Kim Ruane, professor and chair of the math department, reflected on the connections between race and the prison system. According to Ruane, Black people are massively overrepresented in the incarcerated population in the U.S. She argues that if Tufts wants to address DEIJ issues, it needs to express committed support for TUPIT.
“This university wants to be anti-racist and wants to talk about diversity, equity and inclusion and justice,” Ruane said. “They can’t just take the credit for TUPIT when it suits them and not support it. … This is a component of our DEIJ mission … and you don’t just get to use it as look-what-we-do and then not support it.”
Currently, when professors teach inside the prison, it typically doesn’t count towards their required teaching load, even though the incarcerated students are part of a faculty-approved degree program.
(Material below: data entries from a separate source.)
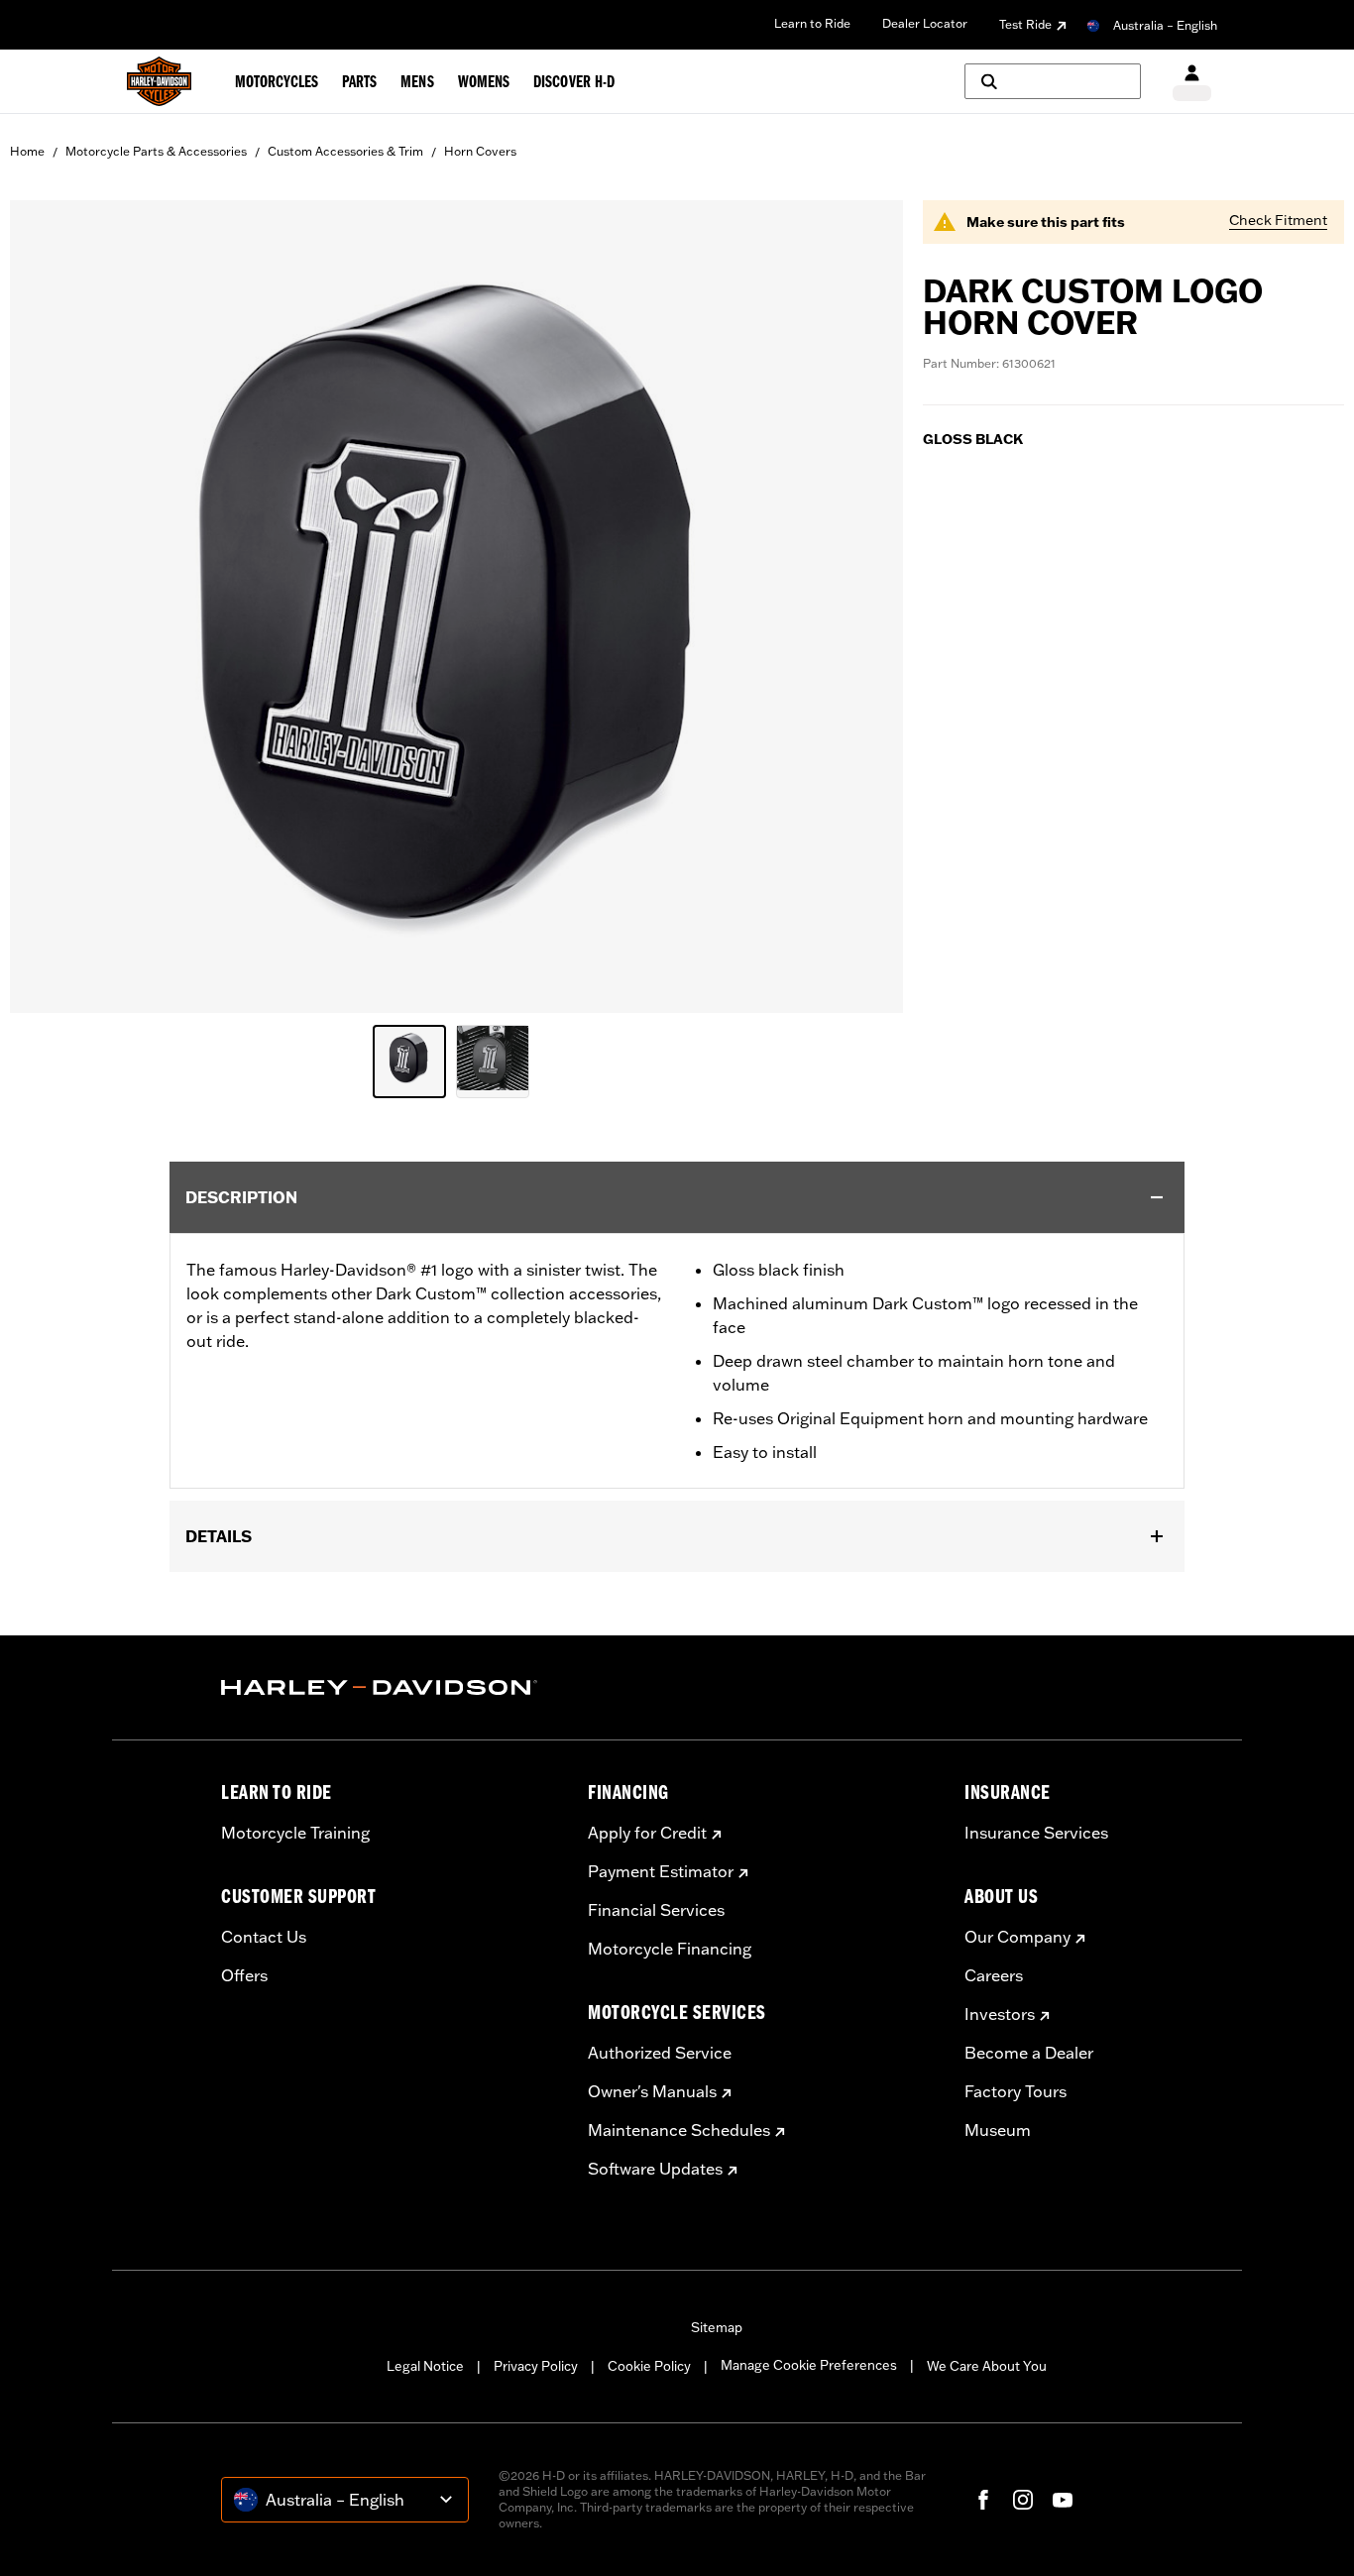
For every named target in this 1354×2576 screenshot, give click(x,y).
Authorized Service (660, 2053)
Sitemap (716, 2327)
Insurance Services (1036, 1833)
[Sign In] (1192, 82)
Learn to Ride (812, 23)
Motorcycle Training (295, 1833)
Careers (993, 1975)
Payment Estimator (660, 1871)
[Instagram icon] (1023, 2500)
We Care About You (987, 2366)
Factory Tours (1015, 2091)
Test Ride (1025, 24)
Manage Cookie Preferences (809, 2365)
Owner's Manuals (652, 2091)
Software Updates (655, 2169)
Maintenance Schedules (679, 2130)
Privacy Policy (536, 2366)
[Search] (1052, 81)
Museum (997, 2130)
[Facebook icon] (983, 2500)
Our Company (1017, 1937)
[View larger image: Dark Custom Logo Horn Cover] (456, 603)
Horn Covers (480, 151)
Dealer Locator (924, 23)
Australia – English (1165, 25)
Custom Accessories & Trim (345, 151)
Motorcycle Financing (669, 1949)
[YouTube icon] (1062, 2500)
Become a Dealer (1028, 2053)
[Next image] (863, 606)
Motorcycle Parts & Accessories (156, 151)
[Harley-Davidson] (389, 1688)
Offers (244, 1975)
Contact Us (263, 1937)
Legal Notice (425, 2366)
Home (27, 151)
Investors (999, 2014)
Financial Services (656, 1910)
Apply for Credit (647, 1833)
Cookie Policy (649, 2366)
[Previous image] (49, 606)
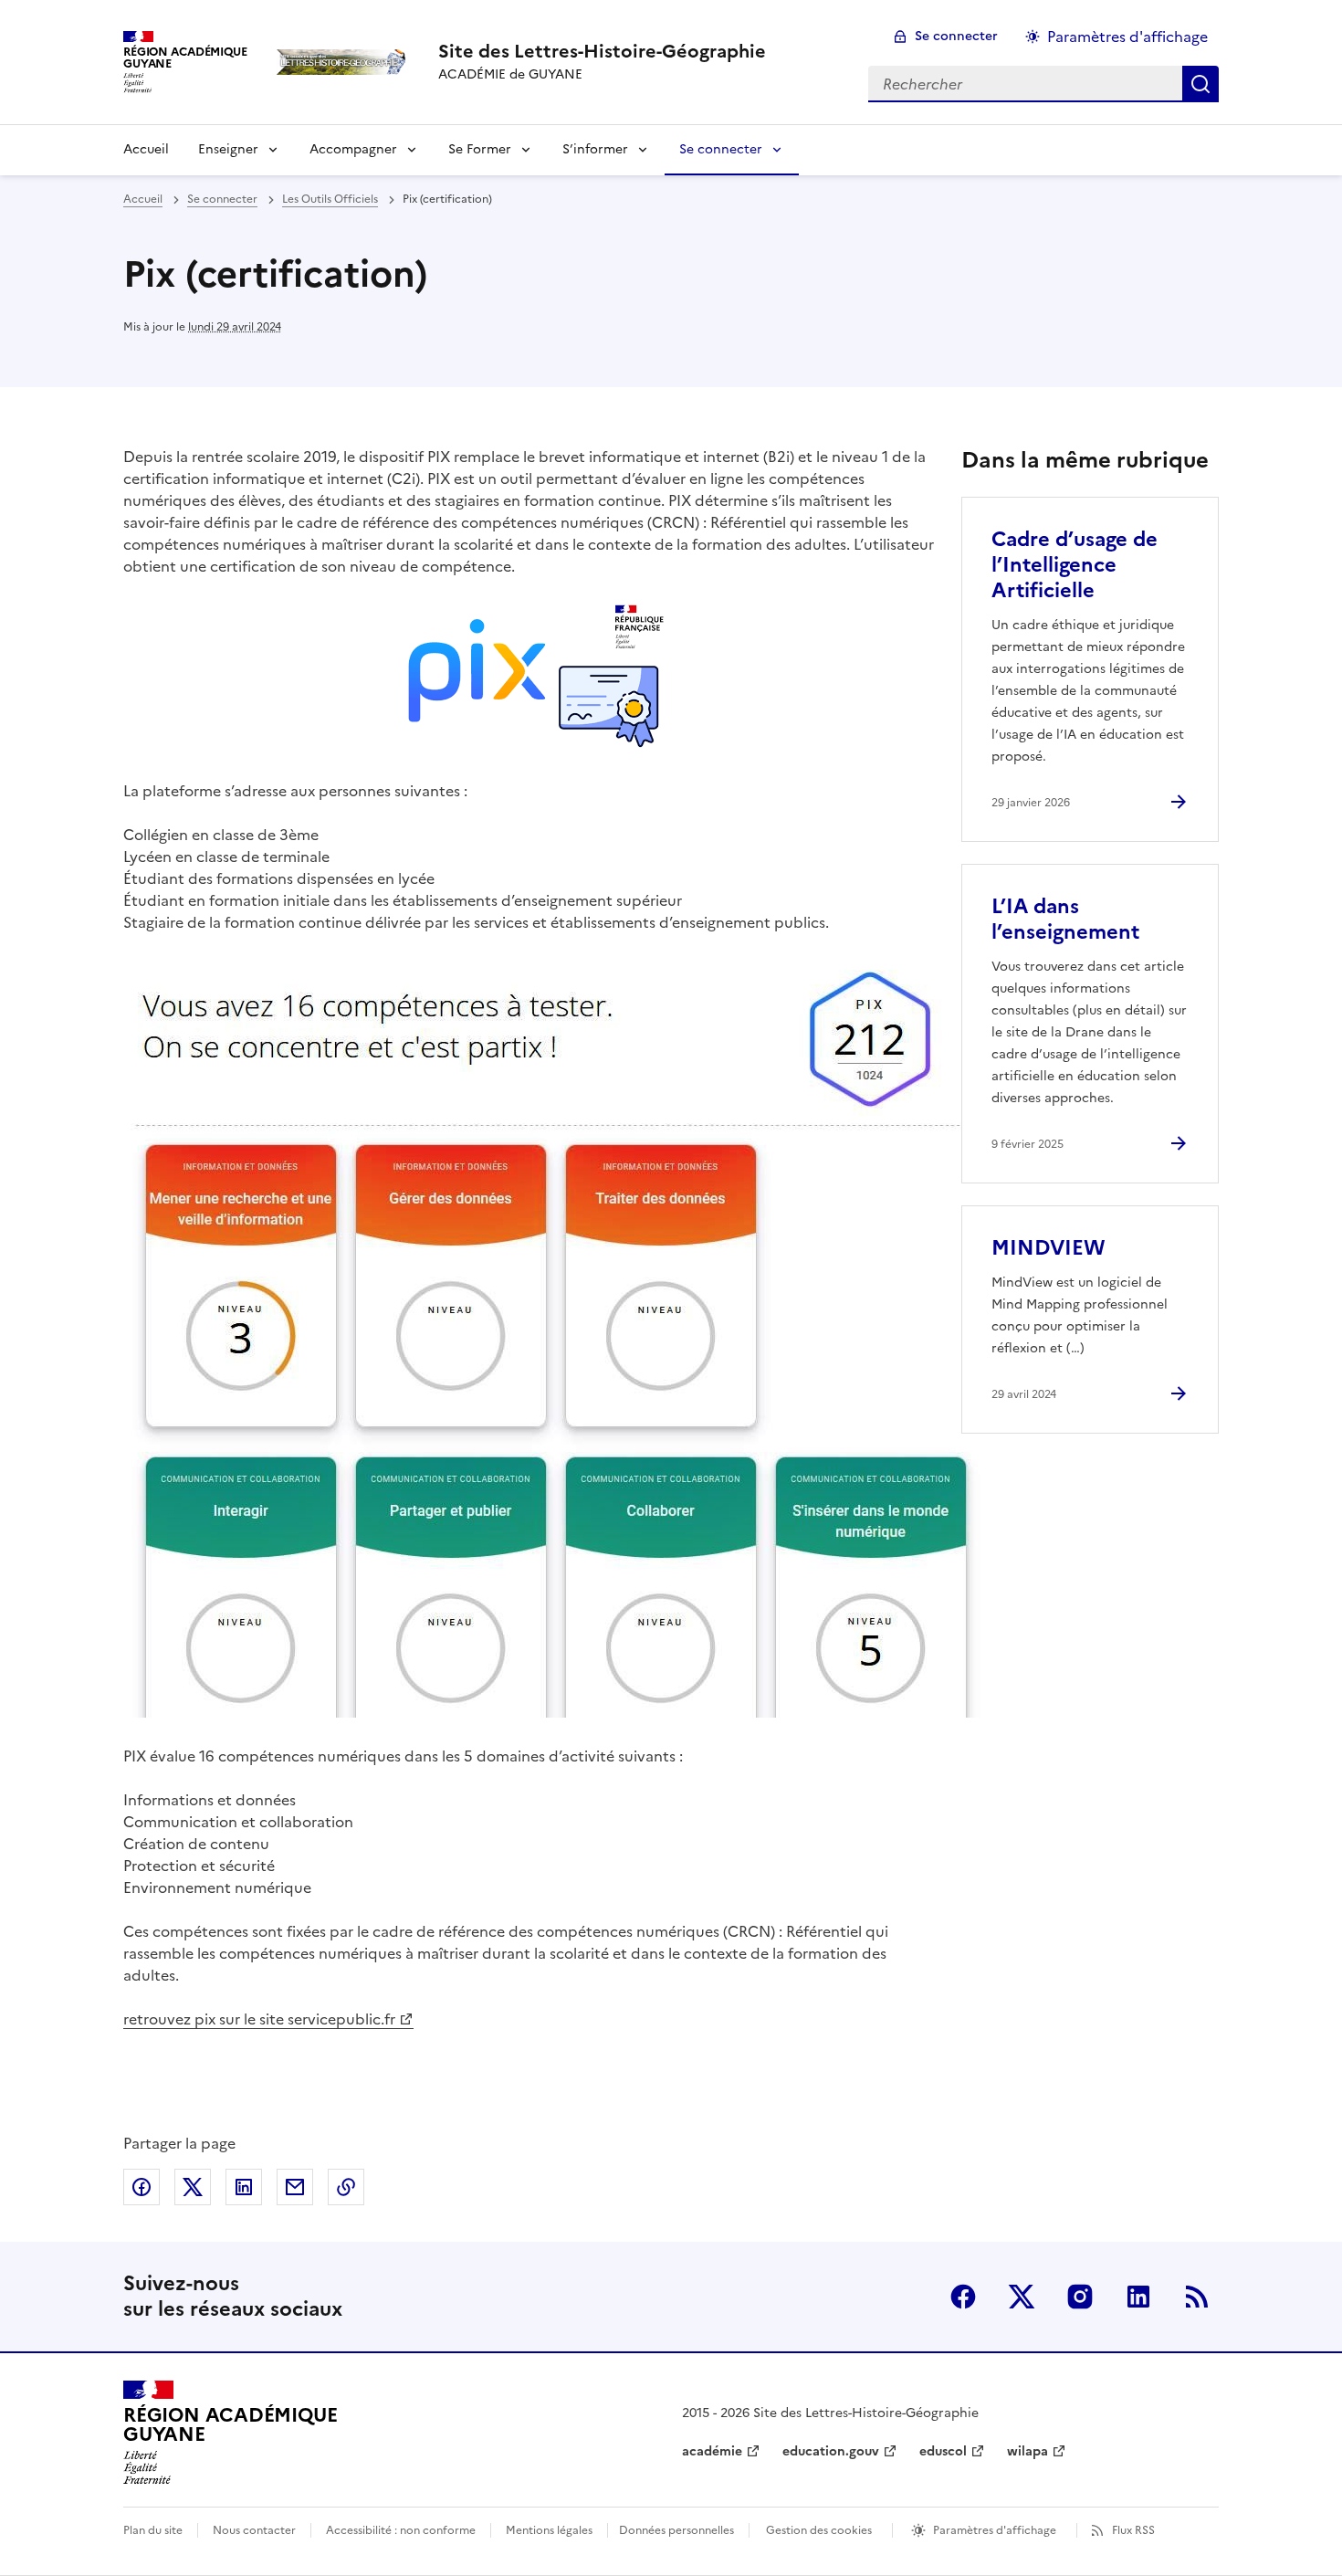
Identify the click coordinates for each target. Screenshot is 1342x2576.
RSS (1197, 2296)
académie (712, 2451)
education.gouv (830, 2451)
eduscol (943, 2451)
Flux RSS (1133, 2530)
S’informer (595, 149)
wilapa (1027, 2451)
Ruane and others called for this to change as the university takes the program more seriously. So far, the program has been funded by grants, some of which come from Tufts. The program’s leaders are also working to secure Pell Grants for students.
TUPIT has expanded its degree offerings inside: when the first cohort of students in MCI-Concord earned their associate’s degrees, they moved into a faculty-approved bachelor’s degree program from Tufts. They’re expected to complete the program in December of 2023, but there are still some logistics left.
“We are simply waiting for the administration to complete the process that will ensure that our students earn the degree for which they will have completed all requirements by December 2023,” Binda wrote in an email to the Daily.
Finally, students inside have one major request: more laptops. As of now, students have limited access to digital devices that do not require internet connection.
“Laptops would fix everything,” Neal wrote.
At the heart of TUPIT is the idea about the power of encountering another person as their full self and the transformative potential of empathy — an idea that Pennington identified as countercultural.
Delvalle agreed that TUPIT serves as a model for genuine interpersonal connections that can have broad and powerful implications.
“Bringing people together to breed more understanding about why society is the way it is, is ultimately going to be a huge factor in solving society's problems. Because until we get to be in the same spaces as each other and understand one another and have empathy for one another, we’re never going to move forward as a people,” Delvalle said. “We’re these stereotypes, these molds, these tropes the society has built, and people are kind of blindly subscribing to that — we’re breaking those.”